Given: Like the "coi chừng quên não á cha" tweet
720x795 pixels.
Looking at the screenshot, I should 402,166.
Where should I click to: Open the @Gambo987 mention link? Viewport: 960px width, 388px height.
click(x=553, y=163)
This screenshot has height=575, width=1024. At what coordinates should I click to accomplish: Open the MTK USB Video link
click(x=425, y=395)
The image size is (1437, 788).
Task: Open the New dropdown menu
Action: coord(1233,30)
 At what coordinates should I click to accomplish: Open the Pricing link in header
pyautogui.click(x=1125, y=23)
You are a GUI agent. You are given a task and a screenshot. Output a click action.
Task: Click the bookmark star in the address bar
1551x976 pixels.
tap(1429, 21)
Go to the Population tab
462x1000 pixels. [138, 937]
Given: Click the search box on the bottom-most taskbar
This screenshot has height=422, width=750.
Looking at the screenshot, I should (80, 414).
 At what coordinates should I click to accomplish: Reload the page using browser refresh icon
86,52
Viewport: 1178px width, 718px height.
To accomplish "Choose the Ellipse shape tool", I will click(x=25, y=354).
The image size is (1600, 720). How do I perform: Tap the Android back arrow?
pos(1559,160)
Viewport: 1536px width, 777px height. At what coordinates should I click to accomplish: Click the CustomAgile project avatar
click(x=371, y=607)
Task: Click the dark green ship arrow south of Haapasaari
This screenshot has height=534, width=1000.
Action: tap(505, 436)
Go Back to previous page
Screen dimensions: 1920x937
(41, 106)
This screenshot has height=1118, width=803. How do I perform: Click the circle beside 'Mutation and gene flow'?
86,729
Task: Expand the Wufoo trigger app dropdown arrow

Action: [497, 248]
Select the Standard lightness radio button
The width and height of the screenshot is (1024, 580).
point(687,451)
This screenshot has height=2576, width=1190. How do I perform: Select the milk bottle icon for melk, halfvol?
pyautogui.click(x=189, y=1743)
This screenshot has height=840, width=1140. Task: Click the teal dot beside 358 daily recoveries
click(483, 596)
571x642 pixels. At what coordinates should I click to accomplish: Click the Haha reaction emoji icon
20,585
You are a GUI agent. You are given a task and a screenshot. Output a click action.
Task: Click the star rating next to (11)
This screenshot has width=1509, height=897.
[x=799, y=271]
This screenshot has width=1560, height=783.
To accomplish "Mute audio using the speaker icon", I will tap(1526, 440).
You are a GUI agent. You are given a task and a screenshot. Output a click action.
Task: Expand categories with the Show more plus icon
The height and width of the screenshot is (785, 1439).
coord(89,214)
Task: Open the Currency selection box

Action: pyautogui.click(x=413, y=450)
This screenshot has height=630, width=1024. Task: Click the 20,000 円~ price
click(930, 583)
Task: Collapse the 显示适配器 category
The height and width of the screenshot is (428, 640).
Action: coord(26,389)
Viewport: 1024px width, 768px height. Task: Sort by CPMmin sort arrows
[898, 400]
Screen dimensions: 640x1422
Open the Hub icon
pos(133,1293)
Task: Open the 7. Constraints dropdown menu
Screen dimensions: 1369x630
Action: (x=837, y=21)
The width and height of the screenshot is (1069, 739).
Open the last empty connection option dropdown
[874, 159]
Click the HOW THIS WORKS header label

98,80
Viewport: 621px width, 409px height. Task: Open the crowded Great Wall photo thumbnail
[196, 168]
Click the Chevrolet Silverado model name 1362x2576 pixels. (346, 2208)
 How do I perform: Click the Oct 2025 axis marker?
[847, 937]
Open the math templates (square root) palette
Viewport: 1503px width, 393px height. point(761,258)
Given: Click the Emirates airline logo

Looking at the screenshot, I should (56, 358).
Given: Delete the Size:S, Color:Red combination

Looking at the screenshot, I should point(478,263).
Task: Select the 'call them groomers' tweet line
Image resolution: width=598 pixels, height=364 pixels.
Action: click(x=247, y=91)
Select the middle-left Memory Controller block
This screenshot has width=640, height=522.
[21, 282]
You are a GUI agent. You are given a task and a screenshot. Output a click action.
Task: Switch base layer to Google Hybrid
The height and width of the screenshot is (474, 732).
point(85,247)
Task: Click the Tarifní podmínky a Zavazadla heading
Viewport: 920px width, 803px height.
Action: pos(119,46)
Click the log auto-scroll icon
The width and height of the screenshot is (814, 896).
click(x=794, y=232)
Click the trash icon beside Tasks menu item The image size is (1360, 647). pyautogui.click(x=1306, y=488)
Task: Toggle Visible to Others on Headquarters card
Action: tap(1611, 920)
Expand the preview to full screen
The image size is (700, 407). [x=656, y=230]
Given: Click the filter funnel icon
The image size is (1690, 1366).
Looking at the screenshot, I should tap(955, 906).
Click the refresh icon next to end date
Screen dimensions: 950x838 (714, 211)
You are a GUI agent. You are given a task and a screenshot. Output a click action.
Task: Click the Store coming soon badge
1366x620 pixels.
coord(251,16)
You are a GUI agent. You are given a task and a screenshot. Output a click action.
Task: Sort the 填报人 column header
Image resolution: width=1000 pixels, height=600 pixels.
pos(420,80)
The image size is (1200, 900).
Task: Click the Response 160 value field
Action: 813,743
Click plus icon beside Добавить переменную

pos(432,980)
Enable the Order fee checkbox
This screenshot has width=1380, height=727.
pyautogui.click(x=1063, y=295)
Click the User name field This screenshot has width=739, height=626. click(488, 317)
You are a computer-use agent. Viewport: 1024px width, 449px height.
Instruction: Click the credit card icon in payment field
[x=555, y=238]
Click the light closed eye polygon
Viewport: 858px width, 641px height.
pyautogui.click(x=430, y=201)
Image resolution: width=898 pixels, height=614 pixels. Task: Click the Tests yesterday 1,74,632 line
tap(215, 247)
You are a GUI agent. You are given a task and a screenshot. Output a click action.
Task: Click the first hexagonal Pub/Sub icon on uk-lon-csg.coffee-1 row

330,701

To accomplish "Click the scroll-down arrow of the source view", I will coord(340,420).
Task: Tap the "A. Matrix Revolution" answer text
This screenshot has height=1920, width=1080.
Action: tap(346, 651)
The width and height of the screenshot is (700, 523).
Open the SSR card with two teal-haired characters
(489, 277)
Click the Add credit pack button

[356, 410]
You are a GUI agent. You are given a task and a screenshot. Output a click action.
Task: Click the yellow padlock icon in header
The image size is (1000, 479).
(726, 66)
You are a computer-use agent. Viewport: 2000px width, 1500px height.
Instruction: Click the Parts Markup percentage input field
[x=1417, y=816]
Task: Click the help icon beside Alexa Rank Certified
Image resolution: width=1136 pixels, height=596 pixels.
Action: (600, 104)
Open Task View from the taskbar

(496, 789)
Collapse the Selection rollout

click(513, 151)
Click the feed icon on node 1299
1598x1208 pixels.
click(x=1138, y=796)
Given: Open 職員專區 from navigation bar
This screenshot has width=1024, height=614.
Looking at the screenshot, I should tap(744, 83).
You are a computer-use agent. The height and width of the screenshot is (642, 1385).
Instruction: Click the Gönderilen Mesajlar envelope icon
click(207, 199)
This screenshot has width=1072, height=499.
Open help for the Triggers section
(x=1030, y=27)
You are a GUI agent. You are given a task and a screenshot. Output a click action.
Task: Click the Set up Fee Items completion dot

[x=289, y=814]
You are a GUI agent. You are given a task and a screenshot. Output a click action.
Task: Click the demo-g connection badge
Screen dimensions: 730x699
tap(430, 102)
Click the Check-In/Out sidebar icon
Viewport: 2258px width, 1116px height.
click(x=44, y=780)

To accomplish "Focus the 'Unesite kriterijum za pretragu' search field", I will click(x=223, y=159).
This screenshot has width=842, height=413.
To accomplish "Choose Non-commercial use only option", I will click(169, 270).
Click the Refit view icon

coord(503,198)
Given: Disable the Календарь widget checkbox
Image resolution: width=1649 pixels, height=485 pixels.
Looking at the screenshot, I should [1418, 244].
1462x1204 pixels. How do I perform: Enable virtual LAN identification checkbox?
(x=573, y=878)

> _Directions for this task_:
Write down only how many lines of the entries above include the word "name".

> _Output for this exercise_:
2